Un problème persistant d'accès à l'ordonnance empêchant la prise en charge des équipements

L'équipement en urgence que peuvent proposer les opticiens dans le cadre de cette expérimentation n'est pas conditionné à l'obtention d'une ordonnance, empêchant ainsi que le résident ne puisse bénéficier d'une prise en charge financière par les régimes obligatoire et complémentaire. Pour lever ce frein économique, les opticiens du réseau Les Opticiens Mobiles effectuent un travail de coordination avec les acteurs du parcours médical de chaque résident : le médecin ophtalmologiste, quand un suivi est possible, ou le médecin référent par la transmission des corrections mesurées afin d'obtenir en retour une prescription et par conséquent une prise en charge financière.

La non-prise en charge des frais de déplacement et de prestation de service des opticiens en mobilité

L'offre Panier A du 100% Santé en optique ne produit pas ses pleins effets face aux enjeux de la dépendance puisqu'il a été mis en place en considérant qu'un patient se déplace en magasin d'optique. Si la promesse du zéro reste-à-charge est tenue sur l'équipement visuel, les dépassements générés par les frais de déplacement et de prestation de service de l'Opticien Mobile sur le lieu de vie ne sont pas couverts à date par le dispositif du 100% Santé. Il s'agit là d'un non-sens quand on sait que le déplacement de ces mêmes patients pour leur santé visuelle (via une logique complexe sollicitant aidants et personnels soignants) générerait pour une majeure partie des frais de transport sanitaires (taxis conventionnés, VSL ou ambulances).

Le non-suivi médical de la vue alors que la téléexpertise entre l'opticien et l'ophtalmologiste pourrait le résoudre

Bien que l'intervention sur site de l'Opticien Mobile permette de répondre aux troubles visuels par la délivrance d'un nouvel équipement correcteur, elle ne permet pas de réinsérer complètement les résidents dans un parcours de soin médical au contact d'un médecin ophtalmologiste alors même que la prévalence des pathologies oculaires augmente nettement avec l'âge (DMLA, glaucome, cataracte...). Il est fort dommage de ne pas optimiser le déplacement de l'opticien dans les établissements médico-sociaux et mettre à profit l'ensemble de ses compétences techniques.

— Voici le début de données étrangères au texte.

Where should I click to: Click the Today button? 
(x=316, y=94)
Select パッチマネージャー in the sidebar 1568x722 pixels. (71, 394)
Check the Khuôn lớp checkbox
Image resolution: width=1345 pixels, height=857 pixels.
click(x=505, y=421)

« Des millions de Français en situation de fragilité, vivant notamment en EHPAD, renoncent aux soins optiques chaque année en raison de difficultés tout à la fois géographique (déserts médicaux), physique (dépendance) et financière. Pourtant, bien voir est un enjeu crucial pour ces personnes fragiles, en ce qu'il s'agit d'une contribution directe à un maintien de l'autonomie, une meilleure alimentation, une plus grande inclusion sociale, et plus largement une meilleure qualité de vie. Si cette expérimentation permet d'objectiver la part de résidents mal ou non corrigés en EHPAD et met en exergue à quel point ce public dépendant manque de suivi médical de la vue, on constate qu'elle ne répond pas encore aux impératifs des personnes de Grand Âge. Nous devons, certes généraliser ce dispositif à la France entière, l'ouvrir au domicile, mais également le faire évoluer pour offrir une solution complète d'accès aux soins visuels à tous nos aînés par la pratique de la délégation de tâches en téléexpertise entre opticiens et ophtalmologistes. » explique Matthieu Gerber, fondateur & Président Les Opticiens Mobiles.